**What is asked**
Count the lines in the entries below that contain the word "Task", treating uppercase and lowercase as different. Give only the number.

-- BEGIN Information provided --

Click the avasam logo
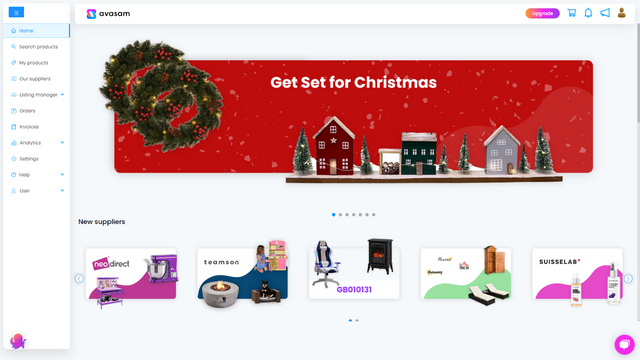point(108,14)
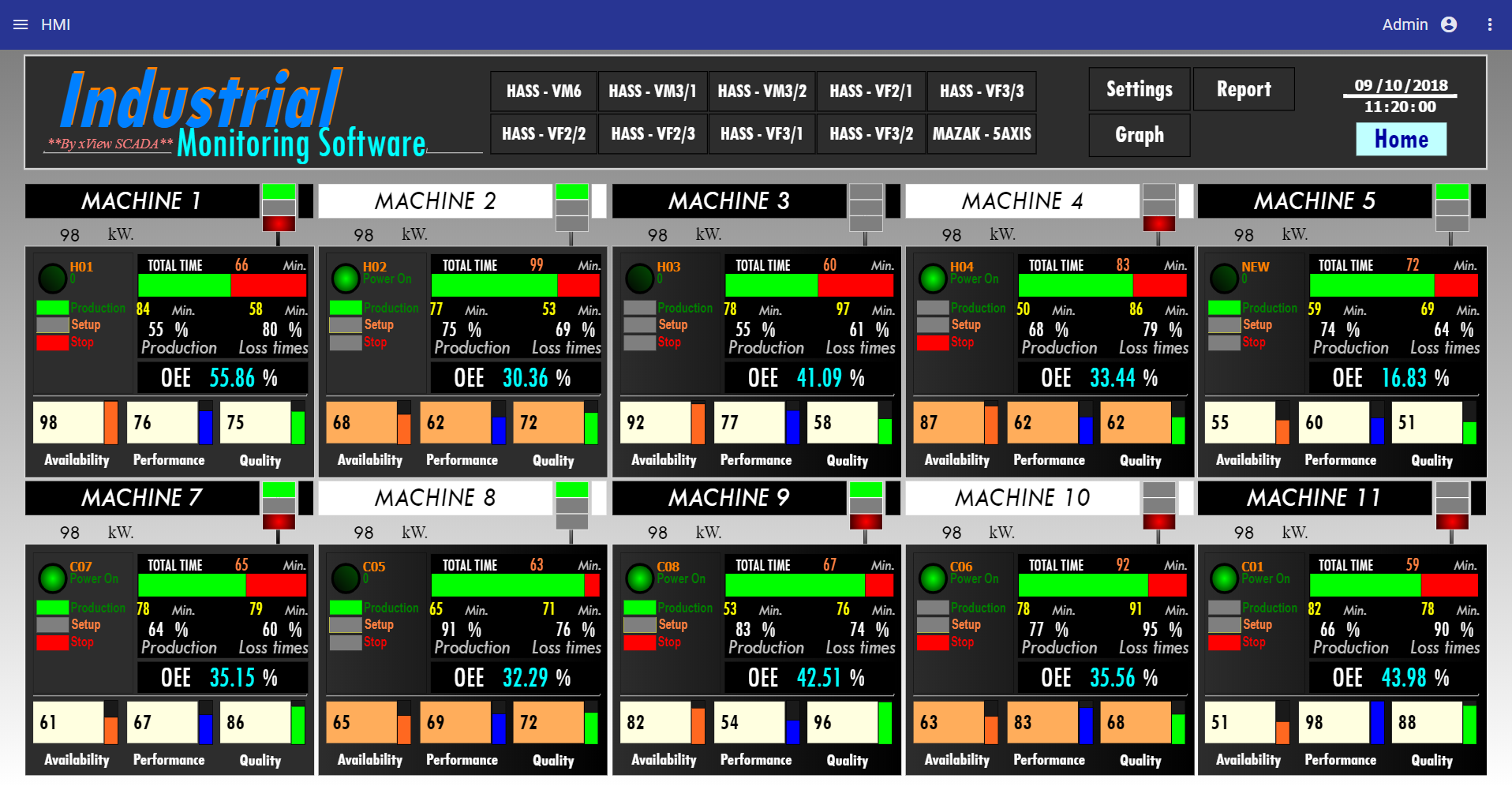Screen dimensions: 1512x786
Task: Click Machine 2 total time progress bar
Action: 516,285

-- END Information provided --
-- BEGIN Information provided --

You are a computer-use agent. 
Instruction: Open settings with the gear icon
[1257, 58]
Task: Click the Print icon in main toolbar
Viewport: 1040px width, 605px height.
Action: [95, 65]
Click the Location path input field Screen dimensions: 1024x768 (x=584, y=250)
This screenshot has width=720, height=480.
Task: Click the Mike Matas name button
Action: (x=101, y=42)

-- END Information provided --

**Answer for this exercise**
3